:: What is needed ::
Leave out the images and set down the records below exactly.

━━ Data ━━

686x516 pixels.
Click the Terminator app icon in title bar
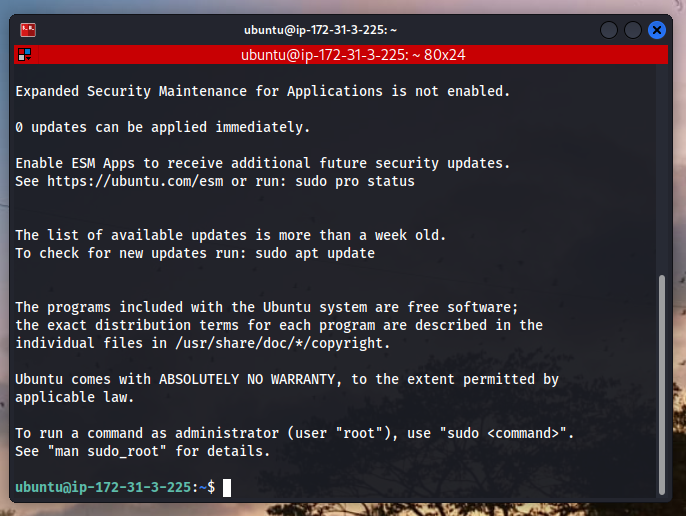[x=28, y=30]
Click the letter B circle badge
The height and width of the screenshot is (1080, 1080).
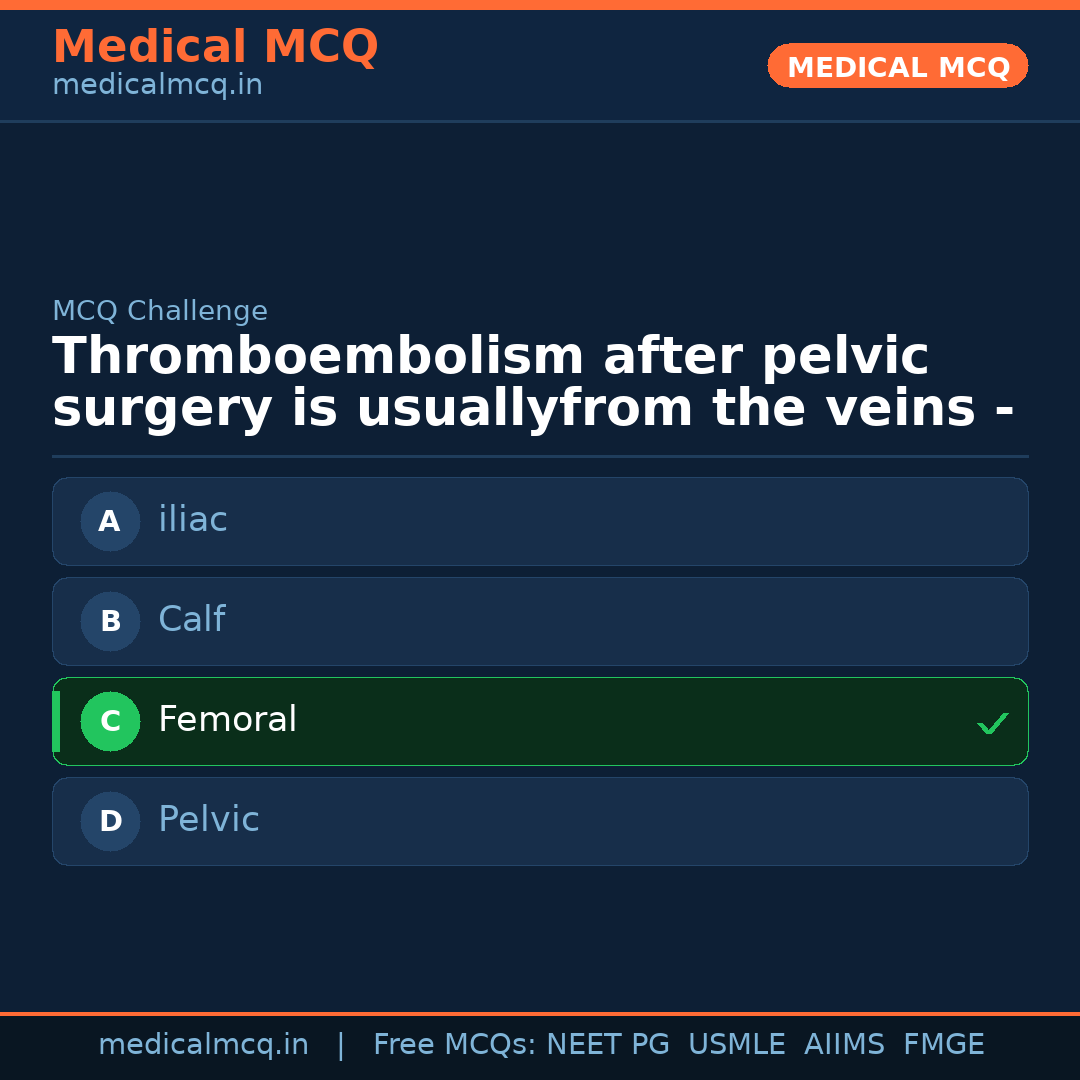[x=110, y=621]

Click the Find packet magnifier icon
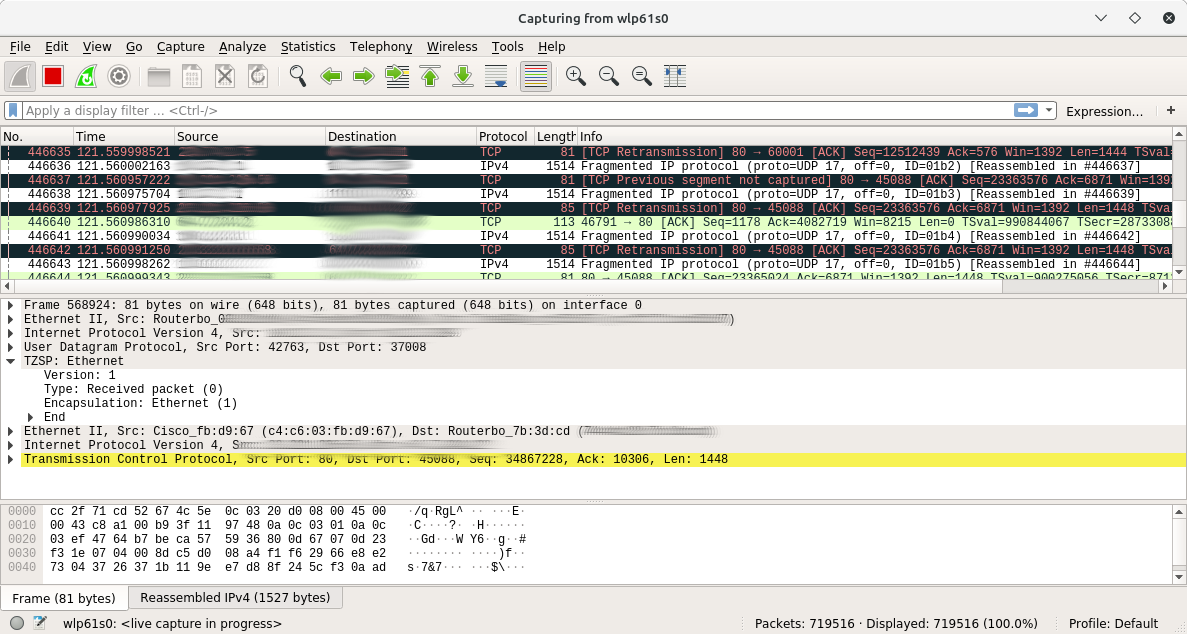point(297,76)
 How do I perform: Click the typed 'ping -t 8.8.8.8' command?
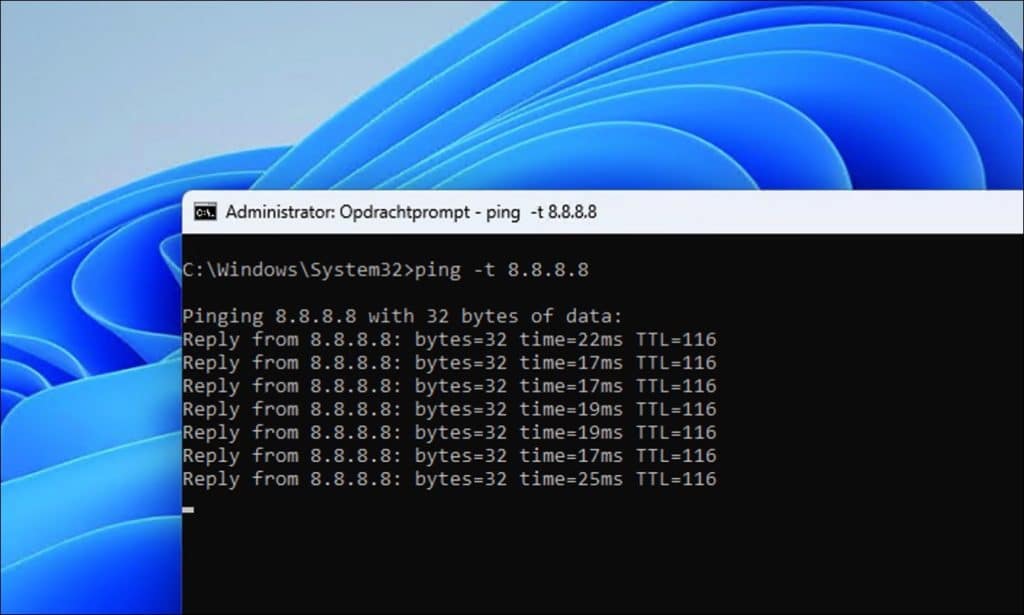(x=502, y=270)
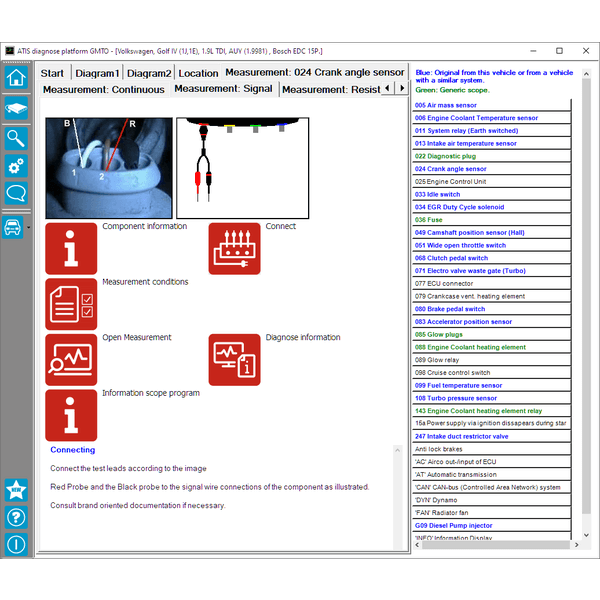Click the Home icon in sidebar
Image resolution: width=600 pixels, height=600 pixels.
[15, 78]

━━━

:: Expected answer ::
686x516 pixels.
Click the Terminator app icon in title bar
[x=28, y=30]
Click the letter B circle badge
The height and width of the screenshot is (1080, 1080).
[x=110, y=621]

Click the Find packet magnifier icon
point(297,76)
 How do I perform: Click the typed 'ping -t 8.8.8.8' command?
(x=502, y=270)
Click the Home icon in sidebar
Image resolution: width=600 pixels, height=600 pixels.
[15, 78]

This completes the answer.